Depends where you live. It might impact it a lot or a little. Also depends how much you work and what kind of doctor you become. And you very realistically might not get a residency within commuting distance, or even in the province. What WILL you do if that happens? I’m not you, I can’t tell you. Personally, my partner and I have had a lot of conversations about where we’re willing to live and which programs to rank, and it’s an ongoing one. We are hoping to make it work.

Quote

- What if I hate the job? I like my current job and I don't have much experience in a health care setting. That said, I love a challenge and feeling like I am making a difference and helping people.

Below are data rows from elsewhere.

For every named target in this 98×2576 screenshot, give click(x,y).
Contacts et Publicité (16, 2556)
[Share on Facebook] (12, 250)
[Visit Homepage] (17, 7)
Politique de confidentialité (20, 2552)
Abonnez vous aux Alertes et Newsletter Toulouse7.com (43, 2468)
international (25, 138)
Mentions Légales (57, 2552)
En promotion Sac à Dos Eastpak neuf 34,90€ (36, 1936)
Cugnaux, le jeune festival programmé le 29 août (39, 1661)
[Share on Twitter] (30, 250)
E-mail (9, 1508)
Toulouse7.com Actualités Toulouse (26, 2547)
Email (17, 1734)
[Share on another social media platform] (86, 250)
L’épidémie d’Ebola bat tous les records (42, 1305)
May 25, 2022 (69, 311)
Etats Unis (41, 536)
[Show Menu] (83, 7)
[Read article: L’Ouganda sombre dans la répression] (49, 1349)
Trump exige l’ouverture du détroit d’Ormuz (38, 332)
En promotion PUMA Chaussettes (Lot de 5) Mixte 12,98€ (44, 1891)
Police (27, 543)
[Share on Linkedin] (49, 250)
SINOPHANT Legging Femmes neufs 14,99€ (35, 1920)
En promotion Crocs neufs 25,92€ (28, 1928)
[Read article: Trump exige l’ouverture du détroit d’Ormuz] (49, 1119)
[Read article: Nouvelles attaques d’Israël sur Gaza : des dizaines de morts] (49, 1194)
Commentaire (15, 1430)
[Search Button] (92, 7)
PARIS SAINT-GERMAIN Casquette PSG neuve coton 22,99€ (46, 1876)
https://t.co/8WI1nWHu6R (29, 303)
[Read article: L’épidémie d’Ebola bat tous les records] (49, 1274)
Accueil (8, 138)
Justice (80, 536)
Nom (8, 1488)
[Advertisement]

You might hate it. Would you be satisfied to do something you hate? Could you be flexible and find some facet you like? Would you be ok with having enjoyed the experience of going to Med school (even if you drop out part way through) before deciding to do something else with your life? 

Quote

- How do I manage wanting to start a family while in medical school? If I do wait until residency, I will be 32 by the time I think about having my first child, IF I get in first round. 

Lots of people have kids in Med school and residency, and there’s no one right way to do it. I know several people who have. If it’s important to you, you can find a way to make it work. Or you can have them at 32. Or adopt. Or maybe you’ll change your mind. Only you can decide what will work for you. 

Quote

Am I worrying too much or are these valid questions? Any further advice?

They are valid questions, but they don’t have to be questions to ‘worry’ about. You’ve presented many of these questions in such a way that answering ‘yes’ to them implies that there is some underlying problem. These are only problems if you make them problems. 
 

I think you might find it more effective to reassess the values that are motivating you to think of these questions and try to understand where they’re coming from. And then try to evaluate how bought into these ideas you actually are, how flexible you might be about them, and which should be priorities when weighing the pros and cons of deciding to go to medical school. Personally, I found counselling for anxiety really helpful in learning to let go of some similar concerns I had in the past.

For example, do you really truly value things like home ownership (which is totally fine) or does it just seem like a thing you SHOULD worry about because in Canadian society so many families push it as the ‘adult thing to do’. In my city, lots of people rent for life. Maybe you’d actually be just as happy to rent for 30 years. Or maybe you’d be happy with a very modest house in a cheaper city, and with a little math you realize you could afford what you want. Etc.